- TASK REQUIREMENTS:
(a) From the thread on why physicists study the fundamental qualities of matter, list every username that appears under a comment as its signature.
(b) Write the next part of the thread on why physicists study the fundamental qualities of matter, picking up after its final sentence.

Why do physicists seek to study and explain more fundamental qualities of matter as opposed to stopping at a certain point and testing more predictions of macro-level models? What benefit does the "first-principles-thinking" have? Is there a tradeoff? Or is it a trend based on historical value?

I apologize if this question sounds a bit simplistic. What motivated me to ask this question is looking at the relationship between this quality and the other sciences.

  • I don’t understand. Could you explain more? If it makes sense to phrase it that way do you mind modifying my question?
    – Jonesn11
    Commented May 16, 2018 at 1:58
  • Scientific reductionism is the mainstream approach of physics because of its success.
    – nwr
    Commented May 16, 2018 at 2:16
  • Because every theory has some "limitations" : inconsistencies, facts that are impossible/difficult to explain, and so on. Commented May 16, 2018 at 7:00
  • Because people have inner desire for knowledge. And knowledge in this case means how the world is arranged. And it is unclear how do these forces work altogether. Therefore, knowledge is Theory of Everything (and, well, if someone discover new force, it won't be ToE anymore, but still more powerful model).
    – rus9384
    Commented May 16, 2018 at 9:00
  • Similar to physics.stackexchange.com/questions/406169 ???
    – user19423
    Commented May 16, 2018 at 11:24

5 Answers 5


You have to realize that the physicists running around in laboratories is only the absolute tip of the iceberg of a far larger social system. They don't spend more time testing predictions on macroscopic systems because they already have a group that does that: industry. For example, the steel industry tests theories about crystallization in metals thousands of times a day. Civil engineers test material strain theories in every structure that is built. Scientists do have to eat, and nobody is going to pay them find ways to test things when the industry can test them in ways that pay for themselves.

Scientists are always pushing the limits of what is known. You don't get much credit for demonstrating what is already known. You get credit for stretching the boundaries. In particle physics, much of the effort is to explore higher and higher energy systems. When we increase the energy, they don't always behave in obvious ways, so there's something to be explored. As it happens, this currently lends itself to studying fundamental aspects of matter, such as subatomic particles.

  • I don't understand your distinction between physics and engineering. "Industry" doesn't only deal with low-energy "macroscopic systems", and physicists don't only deal with high energy microscopic systems.
    – Geremia
    Commented May 20, 2018 at 4:57
  • @Geremia I specifically targeted particle physics because that seemed to be where the OP was coming from. In other domains in physics, the boundaries are elsewhere, but the pattern of having to stretch the boundaries still holds true. And the difference between physics and engineering is that physics pushes the bounds of what is known, while engineering seeks to build products affordably using the information we learned from the scientists.
    – Cort Ammon
    Commented May 20, 2018 at 6:09

It's in the idea of 'reductionism'. A kind of principle that says that we should look to explain the physical world in terms of more simple and fundamental parts. The reason this idea seem attractive to physicists, I think, is a combination of how 'successful' it's been in the past (however you want to define success in the sciences) and how intuitive it is.

- DATA:
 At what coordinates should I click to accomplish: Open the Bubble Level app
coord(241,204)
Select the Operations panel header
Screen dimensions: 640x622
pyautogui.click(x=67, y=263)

- RESULTS BY TASK:
(a) Jonesn11, nwr, rus9384, user19423, Geremia, Cort Ammon

(b)
It's been successful in that, ever since Newton, we have moved on to try and explain more complex systems such as gasses and the dynamics of energy (thermodynamics) and those physicists who were able to develop the most predictively viable theories were those who considered the system as the sum of some smaller constituent parts. The first of its kind was probably kinetic theory. It just worked. We were able to explain behaviour on a macroscopic scale as the sum of smaller parts which, later down the line, we were then able to undeniably detect through the invention of more powerful cameras since, previously, we could only judge the existence of these objects through the power of their ability to predict what would happen in gas systems and things like that. And science is really in the business of aiming to explain things about the natural world in terms of models that are helpful for this purpose. Perhaps the hardest phenomena to understand in terms of the sum of some smaller parts today is consciousness but some scientists argue that it emerges in just the same way that other very complex phenomena do. It's just so complex that we can't really understand it yet.

Ever since we have moved on to the much more (extremely more) successful enterprise of quantum and particle physics since Einstein aimed to describe the macroscopic behaviour of 'brownian motion' (the random motion of pollen in water) and the 'photoelectric effect' (how electrons would be emitted from the surface of a metal plate when light is shining on it) in terms of the atoms of water and 'photons' of light. Also how the Rutherford experiment was able to explain the macroscopic behaviour of materials by positing that the atoms within these materials had a certain structure where physicists thought that atoms were more like 'hard balls'. I.e. indivisible hard balls which simply exist and undergo 'hard ball' interaction. Which just means that they bounce off of one another and transfer energy/momentum to one another without loss of energy due to deformation. It's a good approximation of what we now thing actually happens. Imagine atoms like billiard balls. That's usually the analogy which is used.

Also, I say it's intuitive because ever since ancient Greece we have had 'atomists'. Philosophers that posited some most fundamental building block of nature which could explain everything. It's intuitive because it's simple. And because in life generally, perhaps we have an affinity to studying the parts of something to understand its whole.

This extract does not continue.